We came then near the [Liffey River]. We spent a long time walking about the noisy streets flanked by high stone walls, watching the working of cranes and engines… It was noon when we reached the quay and as all the labourers seemed to be eating their lunches, we bought two big currant buns and sat down to eat them on some metal piping beside the river. We pleased ourselves with the spectacle of Dublin's commerce—the barges signaled from far away by their curls of woolly smoke, the brown fishing fleet beyond Ringsend, the big white sailing vessel which was being discharged on the opposite quay.
At the Liffey River they catch a ferry. Link: Some historic pictures of the ferry. It’s a smaller vessel, carrying people only, and this trip includes only five passengers, including the boys.
When we were tired of this sight we wandered slowly into Ringsend. The day had grown sultry, and in the windows of the grocers' shops musty biscuits lay bleaching. We bought some biscuits and chocolate which we ate sedulously as we wandered through the squalid streets where the families of the fishermen live. We could find no dairy and so we went into a huckster's shop and bought a bottle of raspberry lemonade each.
Their goal is the Pigeon House, which I discuss in the main analysis.
It was too late and we were too tired to carry out our project of visiting the Pigeon House.

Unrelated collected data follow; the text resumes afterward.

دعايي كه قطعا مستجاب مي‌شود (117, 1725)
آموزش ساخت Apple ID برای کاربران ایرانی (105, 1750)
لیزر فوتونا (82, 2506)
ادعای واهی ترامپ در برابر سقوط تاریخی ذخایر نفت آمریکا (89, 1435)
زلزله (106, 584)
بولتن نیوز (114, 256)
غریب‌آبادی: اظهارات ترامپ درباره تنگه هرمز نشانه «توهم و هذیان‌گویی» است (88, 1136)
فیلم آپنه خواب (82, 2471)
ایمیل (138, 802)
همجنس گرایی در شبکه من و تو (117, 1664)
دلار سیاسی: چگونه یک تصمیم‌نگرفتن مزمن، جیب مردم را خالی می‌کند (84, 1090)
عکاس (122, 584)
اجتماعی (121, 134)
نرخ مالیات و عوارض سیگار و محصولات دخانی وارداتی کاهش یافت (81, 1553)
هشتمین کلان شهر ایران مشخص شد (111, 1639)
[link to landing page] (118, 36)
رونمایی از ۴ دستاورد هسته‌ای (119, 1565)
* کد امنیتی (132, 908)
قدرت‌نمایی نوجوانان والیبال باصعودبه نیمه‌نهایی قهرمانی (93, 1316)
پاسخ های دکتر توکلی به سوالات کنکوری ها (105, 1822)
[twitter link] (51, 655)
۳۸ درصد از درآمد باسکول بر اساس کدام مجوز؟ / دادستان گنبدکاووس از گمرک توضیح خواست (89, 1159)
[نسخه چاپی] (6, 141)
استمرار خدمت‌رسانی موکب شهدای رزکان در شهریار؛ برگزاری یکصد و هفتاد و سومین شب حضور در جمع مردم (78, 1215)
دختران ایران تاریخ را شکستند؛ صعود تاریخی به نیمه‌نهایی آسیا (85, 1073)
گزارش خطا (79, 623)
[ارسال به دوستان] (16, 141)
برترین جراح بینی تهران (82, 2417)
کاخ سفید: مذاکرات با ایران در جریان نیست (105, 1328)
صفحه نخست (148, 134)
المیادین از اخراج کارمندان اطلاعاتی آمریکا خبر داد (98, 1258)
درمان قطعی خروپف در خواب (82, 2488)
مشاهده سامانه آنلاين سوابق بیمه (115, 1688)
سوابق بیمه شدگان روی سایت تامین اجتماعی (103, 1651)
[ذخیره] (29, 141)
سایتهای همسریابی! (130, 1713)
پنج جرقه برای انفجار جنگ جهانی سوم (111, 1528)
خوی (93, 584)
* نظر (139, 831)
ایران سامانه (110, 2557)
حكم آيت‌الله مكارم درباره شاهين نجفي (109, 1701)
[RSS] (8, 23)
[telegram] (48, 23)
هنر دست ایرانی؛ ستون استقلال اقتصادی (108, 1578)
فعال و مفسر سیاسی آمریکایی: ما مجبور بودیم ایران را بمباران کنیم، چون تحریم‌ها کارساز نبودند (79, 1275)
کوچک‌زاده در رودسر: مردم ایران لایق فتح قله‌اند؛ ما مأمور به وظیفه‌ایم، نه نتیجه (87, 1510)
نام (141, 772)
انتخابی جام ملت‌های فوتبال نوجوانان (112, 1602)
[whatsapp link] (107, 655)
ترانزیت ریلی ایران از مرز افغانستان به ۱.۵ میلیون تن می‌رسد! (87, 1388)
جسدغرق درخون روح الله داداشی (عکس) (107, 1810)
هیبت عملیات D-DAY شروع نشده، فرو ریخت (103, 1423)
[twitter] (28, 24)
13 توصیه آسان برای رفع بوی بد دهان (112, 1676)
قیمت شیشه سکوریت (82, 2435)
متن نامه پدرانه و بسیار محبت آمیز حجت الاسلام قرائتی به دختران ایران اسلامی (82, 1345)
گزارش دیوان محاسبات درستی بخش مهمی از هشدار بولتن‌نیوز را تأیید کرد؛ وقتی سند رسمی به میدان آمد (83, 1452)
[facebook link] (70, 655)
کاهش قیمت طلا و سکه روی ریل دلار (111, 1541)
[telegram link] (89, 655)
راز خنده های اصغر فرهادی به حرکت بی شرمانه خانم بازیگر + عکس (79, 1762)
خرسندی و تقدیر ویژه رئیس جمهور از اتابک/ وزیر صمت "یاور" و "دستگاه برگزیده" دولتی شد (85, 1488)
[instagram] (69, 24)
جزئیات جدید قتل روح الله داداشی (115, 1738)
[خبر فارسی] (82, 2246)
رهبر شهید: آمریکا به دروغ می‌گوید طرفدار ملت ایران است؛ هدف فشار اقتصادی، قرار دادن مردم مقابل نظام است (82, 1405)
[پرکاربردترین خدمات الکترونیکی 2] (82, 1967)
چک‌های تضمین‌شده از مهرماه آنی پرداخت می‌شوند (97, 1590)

We had to be home before four o'clock lest our adventure should be discovered. Mahony looked regretfully at his catapult and I had to suggest going home by train before he regained any cheerfulness.
Images Source: ESB Archives
They had a long leg of their journey still ahead of them and decided, instead, to take the train back.
Image source: joyceproject.com
There were originally big guns stationed at the end of the sea wall, but that wasn’t the Pigeon House. It’s located about halfway along the wall.
Image Source: Library of Congress
I wonder if in their minds, the Pigeon House retained the mythic quality of its military days, and if that fantasy would have been lost had they reached their intended end. They had a mind for adventure and dreams of the wild west and detective stories. They pursued a fortress and would have found a…
I was going to say “sewage processing and power generating facility”, but it didn’t become a generating station until 1902-3. It remained a fort until the late 19th century. By the time Joyce wrote the story, Pigeon House was in its first years as a power station. Our fictional adventurers had set out to see a city landmark on the brink of transition, much like the old west of the stories no longer really existed except in stories. The journey of our dreams is the adventure of a previous generation, and we are tourists among the spectacle of their decay.